Efficient Shockwave Energy Dissipation in Dynamic Covalent PDMS Rubber

Polymer networks containing transient bonds require some amount of energy to undergo an exchange process. We hypothesize and demonstrate that dynamic bonds in polydimethylsiloxane (PDMS) networks can be used as an effective mechanism for dissipating shockwave energy. By controlling the diol molecular weight, the density of dynamic boronic ester linkages can be controlled while the network chemistry is invariant. Using a classical laser induced shockwave technique, we demonstrate superior energy dissipation in a PDMS boronic ester dynamic rubber (PDMS-B-DR) compared to the benchmark polyurea and covalent PDMS (cured via thiol-ene click chemistry).

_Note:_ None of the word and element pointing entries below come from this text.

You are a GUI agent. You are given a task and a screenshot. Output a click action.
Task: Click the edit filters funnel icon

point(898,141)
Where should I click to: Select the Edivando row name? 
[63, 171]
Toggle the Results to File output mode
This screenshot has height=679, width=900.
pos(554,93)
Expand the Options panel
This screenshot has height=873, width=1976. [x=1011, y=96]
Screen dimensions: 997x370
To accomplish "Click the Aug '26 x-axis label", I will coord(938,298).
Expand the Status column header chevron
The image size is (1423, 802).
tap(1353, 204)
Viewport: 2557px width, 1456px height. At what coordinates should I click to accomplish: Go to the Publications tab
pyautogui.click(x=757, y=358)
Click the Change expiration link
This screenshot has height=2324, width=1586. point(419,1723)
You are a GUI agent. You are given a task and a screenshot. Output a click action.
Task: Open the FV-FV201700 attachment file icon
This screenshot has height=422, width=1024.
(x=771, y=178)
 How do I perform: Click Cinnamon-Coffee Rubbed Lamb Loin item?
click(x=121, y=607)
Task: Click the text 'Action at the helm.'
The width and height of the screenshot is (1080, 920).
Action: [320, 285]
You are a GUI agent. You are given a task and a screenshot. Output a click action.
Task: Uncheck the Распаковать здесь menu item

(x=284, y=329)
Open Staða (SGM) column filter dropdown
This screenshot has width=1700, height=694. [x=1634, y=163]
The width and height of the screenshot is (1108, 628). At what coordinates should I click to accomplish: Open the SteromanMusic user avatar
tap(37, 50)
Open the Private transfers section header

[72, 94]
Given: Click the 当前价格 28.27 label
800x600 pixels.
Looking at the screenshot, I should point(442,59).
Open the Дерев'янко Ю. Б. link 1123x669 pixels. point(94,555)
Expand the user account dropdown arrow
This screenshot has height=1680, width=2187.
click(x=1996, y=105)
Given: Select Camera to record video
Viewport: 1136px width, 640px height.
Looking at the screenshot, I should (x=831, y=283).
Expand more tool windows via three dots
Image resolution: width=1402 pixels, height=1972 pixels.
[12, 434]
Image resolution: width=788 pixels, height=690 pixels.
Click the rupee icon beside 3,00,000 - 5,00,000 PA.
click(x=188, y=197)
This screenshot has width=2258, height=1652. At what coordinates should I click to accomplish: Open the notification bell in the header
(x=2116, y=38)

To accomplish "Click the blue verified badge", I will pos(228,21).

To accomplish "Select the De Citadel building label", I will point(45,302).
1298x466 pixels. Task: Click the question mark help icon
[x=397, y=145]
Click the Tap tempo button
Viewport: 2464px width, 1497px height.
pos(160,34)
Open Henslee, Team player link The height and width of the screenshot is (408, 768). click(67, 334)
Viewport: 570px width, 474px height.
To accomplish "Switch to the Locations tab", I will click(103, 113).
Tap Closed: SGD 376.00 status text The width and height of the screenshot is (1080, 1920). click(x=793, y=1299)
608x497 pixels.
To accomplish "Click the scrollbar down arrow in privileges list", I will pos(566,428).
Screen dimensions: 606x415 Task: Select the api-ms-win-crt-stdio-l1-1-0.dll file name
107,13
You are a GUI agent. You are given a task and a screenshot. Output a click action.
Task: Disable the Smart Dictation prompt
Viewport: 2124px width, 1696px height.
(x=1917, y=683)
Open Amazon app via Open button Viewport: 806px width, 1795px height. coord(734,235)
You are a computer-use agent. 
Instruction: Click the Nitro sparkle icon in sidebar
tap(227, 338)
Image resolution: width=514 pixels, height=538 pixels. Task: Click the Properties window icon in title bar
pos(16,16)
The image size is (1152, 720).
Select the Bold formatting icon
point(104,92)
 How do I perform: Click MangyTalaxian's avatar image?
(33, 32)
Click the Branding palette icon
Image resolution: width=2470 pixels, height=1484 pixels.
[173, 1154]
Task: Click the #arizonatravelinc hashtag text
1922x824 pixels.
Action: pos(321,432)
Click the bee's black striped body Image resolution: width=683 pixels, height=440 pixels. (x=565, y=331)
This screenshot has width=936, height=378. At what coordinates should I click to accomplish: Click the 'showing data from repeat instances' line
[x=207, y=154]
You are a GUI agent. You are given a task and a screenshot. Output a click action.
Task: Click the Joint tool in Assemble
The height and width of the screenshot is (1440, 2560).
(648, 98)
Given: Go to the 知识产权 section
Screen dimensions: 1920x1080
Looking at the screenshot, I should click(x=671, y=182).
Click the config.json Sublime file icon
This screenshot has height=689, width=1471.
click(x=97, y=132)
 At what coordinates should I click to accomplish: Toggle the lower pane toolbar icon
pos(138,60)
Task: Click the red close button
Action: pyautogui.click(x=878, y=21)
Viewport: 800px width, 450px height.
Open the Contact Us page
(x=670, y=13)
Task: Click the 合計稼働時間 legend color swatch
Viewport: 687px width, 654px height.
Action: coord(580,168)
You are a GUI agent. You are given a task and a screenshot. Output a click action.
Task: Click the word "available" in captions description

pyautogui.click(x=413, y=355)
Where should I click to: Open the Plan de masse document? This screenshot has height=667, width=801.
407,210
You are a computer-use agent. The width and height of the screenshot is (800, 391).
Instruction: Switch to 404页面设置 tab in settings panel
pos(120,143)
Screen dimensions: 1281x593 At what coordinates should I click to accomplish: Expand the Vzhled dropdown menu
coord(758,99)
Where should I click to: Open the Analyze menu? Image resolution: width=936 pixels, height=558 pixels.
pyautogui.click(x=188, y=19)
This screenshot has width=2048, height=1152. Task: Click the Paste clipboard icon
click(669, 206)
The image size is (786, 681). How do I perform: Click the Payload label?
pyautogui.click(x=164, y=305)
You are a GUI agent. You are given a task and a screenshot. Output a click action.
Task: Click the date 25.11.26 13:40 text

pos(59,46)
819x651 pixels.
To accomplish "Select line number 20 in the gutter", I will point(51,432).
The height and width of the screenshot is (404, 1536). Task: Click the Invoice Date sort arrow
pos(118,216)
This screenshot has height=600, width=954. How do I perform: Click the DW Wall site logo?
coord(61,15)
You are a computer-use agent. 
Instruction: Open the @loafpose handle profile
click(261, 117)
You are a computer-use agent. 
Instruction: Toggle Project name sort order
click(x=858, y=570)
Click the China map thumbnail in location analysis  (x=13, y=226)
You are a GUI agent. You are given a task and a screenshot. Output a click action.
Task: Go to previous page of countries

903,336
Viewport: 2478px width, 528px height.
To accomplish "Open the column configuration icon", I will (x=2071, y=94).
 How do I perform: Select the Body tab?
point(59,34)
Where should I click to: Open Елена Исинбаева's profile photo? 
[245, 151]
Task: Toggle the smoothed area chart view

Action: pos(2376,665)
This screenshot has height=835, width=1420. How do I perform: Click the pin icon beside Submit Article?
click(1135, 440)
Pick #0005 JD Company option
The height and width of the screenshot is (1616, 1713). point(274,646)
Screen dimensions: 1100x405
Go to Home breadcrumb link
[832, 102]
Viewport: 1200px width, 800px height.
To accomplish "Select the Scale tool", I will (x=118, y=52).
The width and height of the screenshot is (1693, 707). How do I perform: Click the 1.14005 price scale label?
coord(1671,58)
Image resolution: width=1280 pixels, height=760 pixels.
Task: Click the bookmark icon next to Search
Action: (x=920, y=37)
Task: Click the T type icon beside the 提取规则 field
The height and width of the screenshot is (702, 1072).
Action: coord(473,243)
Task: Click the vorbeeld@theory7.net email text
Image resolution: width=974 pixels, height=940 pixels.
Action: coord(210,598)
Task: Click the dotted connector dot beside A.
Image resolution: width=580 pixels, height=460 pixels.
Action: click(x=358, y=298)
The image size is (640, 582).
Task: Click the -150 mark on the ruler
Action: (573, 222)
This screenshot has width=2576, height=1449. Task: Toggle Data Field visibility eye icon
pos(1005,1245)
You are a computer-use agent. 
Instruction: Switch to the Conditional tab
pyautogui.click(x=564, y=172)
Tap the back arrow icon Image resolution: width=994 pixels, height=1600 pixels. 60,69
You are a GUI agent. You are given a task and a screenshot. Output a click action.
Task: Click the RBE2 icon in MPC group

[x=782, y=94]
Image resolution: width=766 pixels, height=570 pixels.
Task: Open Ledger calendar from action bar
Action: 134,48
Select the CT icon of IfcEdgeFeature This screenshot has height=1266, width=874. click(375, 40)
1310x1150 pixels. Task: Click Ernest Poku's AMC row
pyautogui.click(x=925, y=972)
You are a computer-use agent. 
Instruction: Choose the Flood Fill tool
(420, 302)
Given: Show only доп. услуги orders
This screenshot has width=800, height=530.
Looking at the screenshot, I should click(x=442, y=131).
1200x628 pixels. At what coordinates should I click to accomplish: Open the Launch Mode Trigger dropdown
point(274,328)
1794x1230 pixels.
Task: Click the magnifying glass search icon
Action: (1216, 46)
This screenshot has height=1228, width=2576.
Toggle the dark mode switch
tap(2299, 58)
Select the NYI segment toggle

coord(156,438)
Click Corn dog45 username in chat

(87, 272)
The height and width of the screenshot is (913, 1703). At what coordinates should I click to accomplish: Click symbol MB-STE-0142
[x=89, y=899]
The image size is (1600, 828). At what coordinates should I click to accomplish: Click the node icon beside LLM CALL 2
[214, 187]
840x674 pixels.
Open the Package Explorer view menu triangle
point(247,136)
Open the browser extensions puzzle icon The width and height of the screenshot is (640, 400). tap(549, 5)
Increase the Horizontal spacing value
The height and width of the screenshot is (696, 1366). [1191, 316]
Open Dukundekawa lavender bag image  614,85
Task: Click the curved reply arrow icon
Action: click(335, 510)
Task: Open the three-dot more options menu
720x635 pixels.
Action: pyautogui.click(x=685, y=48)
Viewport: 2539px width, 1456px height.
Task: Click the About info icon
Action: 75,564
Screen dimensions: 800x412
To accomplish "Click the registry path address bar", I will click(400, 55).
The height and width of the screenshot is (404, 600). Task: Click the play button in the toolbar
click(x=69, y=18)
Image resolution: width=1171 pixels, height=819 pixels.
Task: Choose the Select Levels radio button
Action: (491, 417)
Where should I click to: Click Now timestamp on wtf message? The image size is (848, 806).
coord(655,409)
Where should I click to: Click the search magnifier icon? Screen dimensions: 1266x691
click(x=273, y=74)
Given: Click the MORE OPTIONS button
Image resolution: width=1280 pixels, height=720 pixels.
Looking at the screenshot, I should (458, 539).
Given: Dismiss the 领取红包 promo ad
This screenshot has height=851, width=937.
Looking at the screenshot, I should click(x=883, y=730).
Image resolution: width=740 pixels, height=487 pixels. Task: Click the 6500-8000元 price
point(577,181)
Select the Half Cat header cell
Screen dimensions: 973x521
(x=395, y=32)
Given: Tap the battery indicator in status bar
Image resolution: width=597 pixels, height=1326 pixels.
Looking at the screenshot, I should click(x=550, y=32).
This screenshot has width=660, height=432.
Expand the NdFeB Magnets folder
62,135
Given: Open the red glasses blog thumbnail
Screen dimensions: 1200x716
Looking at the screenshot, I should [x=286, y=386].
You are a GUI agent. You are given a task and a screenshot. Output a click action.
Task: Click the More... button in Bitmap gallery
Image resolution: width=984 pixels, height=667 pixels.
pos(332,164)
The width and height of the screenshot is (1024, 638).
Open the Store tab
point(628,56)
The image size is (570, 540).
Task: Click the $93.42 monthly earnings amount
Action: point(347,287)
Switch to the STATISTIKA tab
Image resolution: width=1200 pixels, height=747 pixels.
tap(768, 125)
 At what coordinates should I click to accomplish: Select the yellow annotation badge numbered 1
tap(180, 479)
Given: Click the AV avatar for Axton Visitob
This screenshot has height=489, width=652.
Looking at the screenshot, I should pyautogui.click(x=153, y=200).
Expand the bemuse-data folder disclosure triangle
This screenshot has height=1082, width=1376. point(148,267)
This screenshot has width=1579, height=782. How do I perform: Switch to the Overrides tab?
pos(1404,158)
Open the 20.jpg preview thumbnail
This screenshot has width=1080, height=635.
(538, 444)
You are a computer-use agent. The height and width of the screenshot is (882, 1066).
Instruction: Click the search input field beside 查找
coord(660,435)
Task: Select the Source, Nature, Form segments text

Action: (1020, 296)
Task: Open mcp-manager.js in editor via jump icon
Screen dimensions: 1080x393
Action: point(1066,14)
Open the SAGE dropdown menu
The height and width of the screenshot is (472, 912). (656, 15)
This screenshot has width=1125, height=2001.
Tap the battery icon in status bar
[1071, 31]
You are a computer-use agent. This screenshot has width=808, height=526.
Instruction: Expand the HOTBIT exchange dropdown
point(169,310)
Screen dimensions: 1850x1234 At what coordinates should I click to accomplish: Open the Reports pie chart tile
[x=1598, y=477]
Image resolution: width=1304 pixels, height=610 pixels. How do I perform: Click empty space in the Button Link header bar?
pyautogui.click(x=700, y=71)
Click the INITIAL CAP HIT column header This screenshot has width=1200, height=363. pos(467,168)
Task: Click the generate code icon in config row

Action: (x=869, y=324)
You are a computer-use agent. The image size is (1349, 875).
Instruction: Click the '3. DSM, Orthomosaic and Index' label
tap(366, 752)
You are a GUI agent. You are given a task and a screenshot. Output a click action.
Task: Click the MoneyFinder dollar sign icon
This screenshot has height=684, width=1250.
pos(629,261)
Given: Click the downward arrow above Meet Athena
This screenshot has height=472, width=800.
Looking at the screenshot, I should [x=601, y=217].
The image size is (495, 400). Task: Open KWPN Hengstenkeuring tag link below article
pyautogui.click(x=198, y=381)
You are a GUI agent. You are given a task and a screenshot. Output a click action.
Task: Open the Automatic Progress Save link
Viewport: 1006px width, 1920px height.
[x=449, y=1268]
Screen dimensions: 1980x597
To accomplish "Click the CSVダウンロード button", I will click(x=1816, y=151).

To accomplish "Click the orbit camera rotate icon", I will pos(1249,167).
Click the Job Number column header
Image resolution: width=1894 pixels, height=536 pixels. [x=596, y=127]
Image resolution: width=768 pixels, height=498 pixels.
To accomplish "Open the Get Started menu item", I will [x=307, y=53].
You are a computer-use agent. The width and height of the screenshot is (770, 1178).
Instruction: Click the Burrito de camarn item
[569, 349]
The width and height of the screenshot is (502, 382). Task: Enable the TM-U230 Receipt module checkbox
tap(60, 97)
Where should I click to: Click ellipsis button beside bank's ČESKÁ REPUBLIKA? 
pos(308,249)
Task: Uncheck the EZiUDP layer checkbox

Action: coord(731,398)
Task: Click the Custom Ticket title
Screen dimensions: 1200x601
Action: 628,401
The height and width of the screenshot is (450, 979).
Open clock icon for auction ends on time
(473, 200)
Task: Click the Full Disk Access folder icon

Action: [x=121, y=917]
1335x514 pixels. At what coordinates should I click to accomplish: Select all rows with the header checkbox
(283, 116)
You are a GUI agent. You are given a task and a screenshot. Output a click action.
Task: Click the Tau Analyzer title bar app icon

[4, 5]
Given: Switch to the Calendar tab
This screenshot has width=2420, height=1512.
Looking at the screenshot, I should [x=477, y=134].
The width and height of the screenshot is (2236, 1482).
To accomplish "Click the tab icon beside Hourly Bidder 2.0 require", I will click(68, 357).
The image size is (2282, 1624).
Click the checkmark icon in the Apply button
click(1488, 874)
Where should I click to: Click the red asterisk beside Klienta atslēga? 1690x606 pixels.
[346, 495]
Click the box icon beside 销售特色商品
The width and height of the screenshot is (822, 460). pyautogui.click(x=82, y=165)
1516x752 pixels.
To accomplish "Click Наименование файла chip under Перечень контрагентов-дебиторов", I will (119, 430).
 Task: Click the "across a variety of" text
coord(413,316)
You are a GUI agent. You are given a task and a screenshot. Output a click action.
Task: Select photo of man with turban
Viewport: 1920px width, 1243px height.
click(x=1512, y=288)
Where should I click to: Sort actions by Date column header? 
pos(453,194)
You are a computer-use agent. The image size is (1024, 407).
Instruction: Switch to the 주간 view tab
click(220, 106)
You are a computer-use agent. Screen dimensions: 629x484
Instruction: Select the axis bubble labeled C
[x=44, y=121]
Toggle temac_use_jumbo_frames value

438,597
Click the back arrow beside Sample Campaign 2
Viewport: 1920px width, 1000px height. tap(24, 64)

A monotonic improvement in dissipation performance (monitored as a reduced peak pressure of the shockwave) is observed with increasing density of dynamic boronic ester bonds. In all cases, the Tg is invariant in the different networks (-125 °C) implying a minimal role of segmental dynamics on dissipation in these specific networks. Our results indicate that dynamic networks are a promising route to engineering improved SWED materials which are lightweight, flexible, and able to withstand repeated shocks. X-ray scattering and rheology have also been performed to relate dissipation performance to structure and relaxation of the material.